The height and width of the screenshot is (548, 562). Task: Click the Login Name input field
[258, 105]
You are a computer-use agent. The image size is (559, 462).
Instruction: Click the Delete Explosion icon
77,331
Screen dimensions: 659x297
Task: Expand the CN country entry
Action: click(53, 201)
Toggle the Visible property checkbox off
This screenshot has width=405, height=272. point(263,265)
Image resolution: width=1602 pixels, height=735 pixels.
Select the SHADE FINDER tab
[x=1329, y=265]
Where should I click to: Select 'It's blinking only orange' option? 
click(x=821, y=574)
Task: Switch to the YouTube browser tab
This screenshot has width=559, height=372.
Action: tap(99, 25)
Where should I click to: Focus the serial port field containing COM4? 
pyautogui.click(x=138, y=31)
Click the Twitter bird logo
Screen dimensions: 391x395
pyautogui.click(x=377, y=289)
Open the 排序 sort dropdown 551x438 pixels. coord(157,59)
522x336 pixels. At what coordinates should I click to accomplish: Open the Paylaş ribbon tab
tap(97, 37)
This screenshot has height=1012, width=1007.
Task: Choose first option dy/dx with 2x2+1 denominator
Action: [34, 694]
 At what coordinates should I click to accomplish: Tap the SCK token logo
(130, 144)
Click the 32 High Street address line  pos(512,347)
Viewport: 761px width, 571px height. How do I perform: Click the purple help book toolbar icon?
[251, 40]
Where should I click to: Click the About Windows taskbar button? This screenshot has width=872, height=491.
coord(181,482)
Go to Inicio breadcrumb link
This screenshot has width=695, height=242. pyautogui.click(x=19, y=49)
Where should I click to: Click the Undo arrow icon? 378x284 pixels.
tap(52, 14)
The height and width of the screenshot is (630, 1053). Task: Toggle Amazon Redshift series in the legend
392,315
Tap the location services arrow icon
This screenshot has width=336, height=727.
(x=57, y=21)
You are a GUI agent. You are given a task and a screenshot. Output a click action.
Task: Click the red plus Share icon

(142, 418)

----

### Exercise requirements
Give everything in the listing from the line containing "522x336 pixels. At" down to the line containing "Action: [34, 694]" as a JSON list of strings, one string per line, leaving out any blank lines.

### Answer for this exercise
[
  "522x336 pixels. At what coordinates should I click to accomplish: Open the Paylaş ribbon tab",
  "tap(97, 37)",
  "This screenshot has height=1012, width=1007.",
  "Task: Choose first option dy/dx with 2x2+1 denominator",
  "Action: [34, 694]"
]